AVAILABLE RECORDS Start Marker

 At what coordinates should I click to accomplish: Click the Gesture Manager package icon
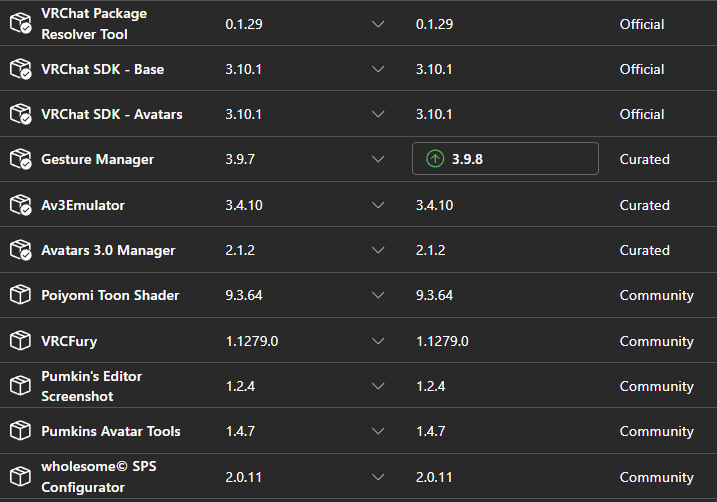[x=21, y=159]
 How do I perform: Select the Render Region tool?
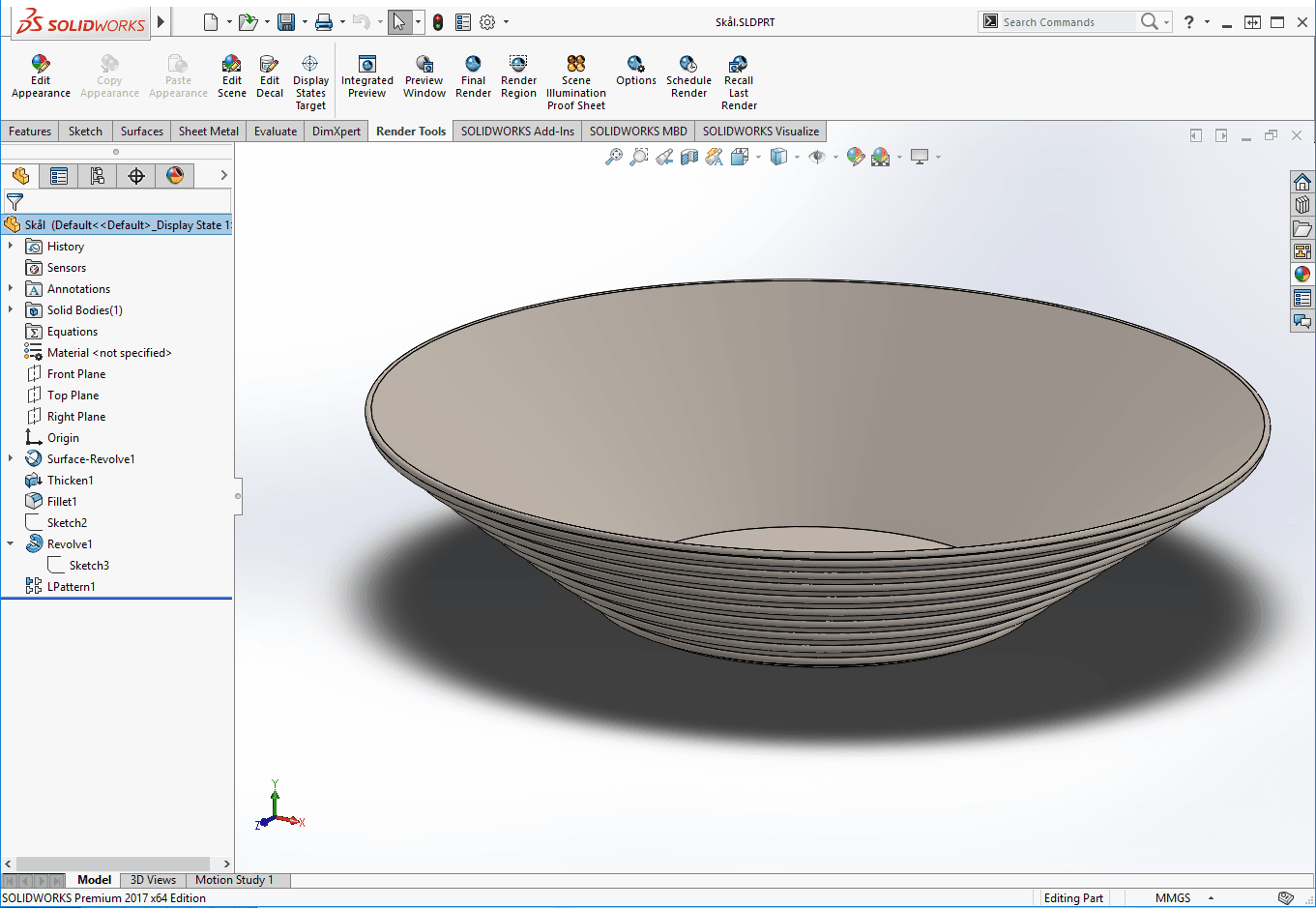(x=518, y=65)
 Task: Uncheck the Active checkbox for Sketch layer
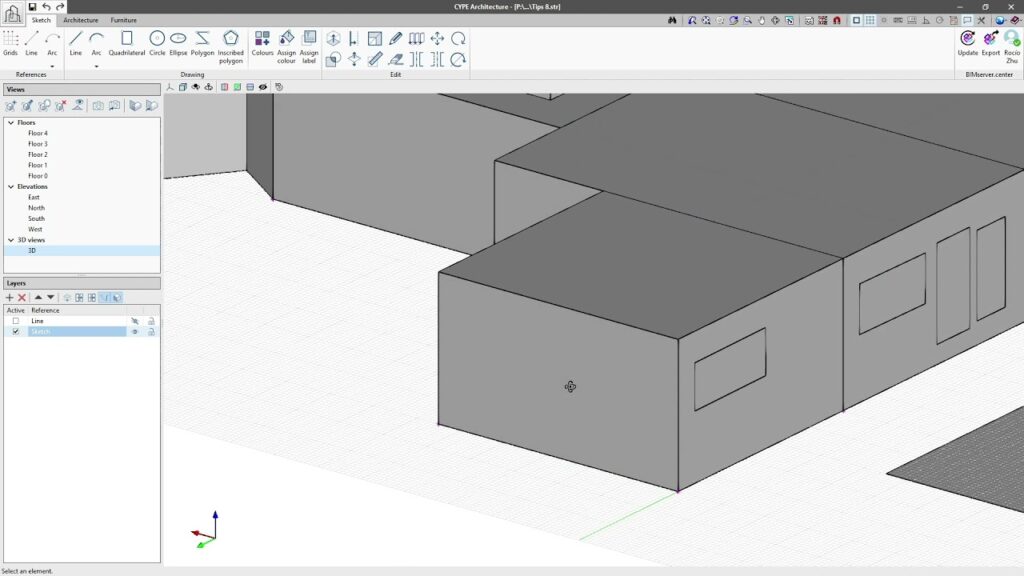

AVAILABLE RECORDS End Marker

WHAT YOU SHOULD DO:
Every line from the one containing "How do I perform: Select" through the last line of the data, both included, is to be repeated exactly; the pictures are to be left out.

RESPONSE TO THE EXERCISE:
 How do I perform: Select the Render Region tool?
(x=518, y=65)
 Task: Uncheck the Active checkbox for Sketch layer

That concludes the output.